From the first entry to the last, copy each one exactly.

---- Data

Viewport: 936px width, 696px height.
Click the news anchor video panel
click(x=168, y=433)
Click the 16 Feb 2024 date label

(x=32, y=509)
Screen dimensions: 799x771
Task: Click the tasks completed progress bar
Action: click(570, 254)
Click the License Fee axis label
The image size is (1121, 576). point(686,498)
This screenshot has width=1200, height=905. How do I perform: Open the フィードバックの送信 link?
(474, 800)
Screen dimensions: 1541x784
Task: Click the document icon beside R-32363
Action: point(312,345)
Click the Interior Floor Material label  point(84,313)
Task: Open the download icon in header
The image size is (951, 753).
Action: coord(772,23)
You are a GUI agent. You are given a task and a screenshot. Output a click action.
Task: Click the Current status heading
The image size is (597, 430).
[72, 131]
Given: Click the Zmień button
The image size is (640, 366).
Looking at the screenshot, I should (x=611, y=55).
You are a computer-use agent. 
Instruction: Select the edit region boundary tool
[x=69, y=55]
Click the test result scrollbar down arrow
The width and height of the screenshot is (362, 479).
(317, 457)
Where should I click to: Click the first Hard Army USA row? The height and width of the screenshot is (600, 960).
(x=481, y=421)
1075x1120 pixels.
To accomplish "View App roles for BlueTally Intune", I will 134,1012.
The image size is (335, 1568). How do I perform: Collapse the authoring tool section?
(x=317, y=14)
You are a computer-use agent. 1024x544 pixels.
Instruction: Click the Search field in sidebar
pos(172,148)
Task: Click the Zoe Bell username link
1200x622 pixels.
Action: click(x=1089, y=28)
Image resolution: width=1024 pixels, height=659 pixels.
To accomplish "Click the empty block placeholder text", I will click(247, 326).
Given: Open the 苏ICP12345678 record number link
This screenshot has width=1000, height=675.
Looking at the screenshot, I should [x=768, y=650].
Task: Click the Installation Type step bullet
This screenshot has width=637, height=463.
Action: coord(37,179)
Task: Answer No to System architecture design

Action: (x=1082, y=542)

--------

_Worked solution_:
Viewport: 936px width, 696px height.
Click the news anchor video panel
click(x=168, y=433)
Click the 16 Feb 2024 date label

(x=32, y=509)
Screen dimensions: 799x771
Task: Click the tasks completed progress bar
Action: click(570, 254)
Click the License Fee axis label
The image size is (1121, 576). point(686,498)
This screenshot has width=1200, height=905. How do I perform: Open the フィードバックの送信 link?
(474, 800)
Screen dimensions: 1541x784
Task: Click the document icon beside R-32363
Action: point(312,345)
Click the Interior Floor Material label  point(84,313)
Task: Open the download icon in header
The image size is (951, 753).
Action: coord(772,23)
You are a GUI agent. You are given a task and a screenshot. Output a click action.
Task: Click the Current status heading
The image size is (597, 430).
[72, 131]
Given: Click the Zmień button
The image size is (640, 366).
Looking at the screenshot, I should (x=611, y=55).
You are a computer-use agent. 
Instruction: Select the edit region boundary tool
[x=69, y=55]
Click the test result scrollbar down arrow
The width and height of the screenshot is (362, 479).
(317, 457)
Where should I click to: Click the first Hard Army USA row? The height and width of the screenshot is (600, 960).
(x=481, y=421)
1075x1120 pixels.
To accomplish "View App roles for BlueTally Intune", I will 134,1012.
The image size is (335, 1568). How do I perform: Collapse the authoring tool section?
(x=317, y=14)
You are a computer-use agent. 1024x544 pixels.
Instruction: Click the Search field in sidebar
pos(172,148)
Task: Click the Zoe Bell username link
1200x622 pixels.
Action: click(x=1089, y=28)
Image resolution: width=1024 pixels, height=659 pixels.
To accomplish "Click the empty block placeholder text", I will click(247, 326).
Given: Open the 苏ICP12345678 record number link
This screenshot has width=1000, height=675.
Looking at the screenshot, I should [x=768, y=650].
Task: Click the Installation Type step bullet
This screenshot has width=637, height=463.
Action: coord(37,179)
Task: Answer No to System architecture design

Action: (x=1082, y=542)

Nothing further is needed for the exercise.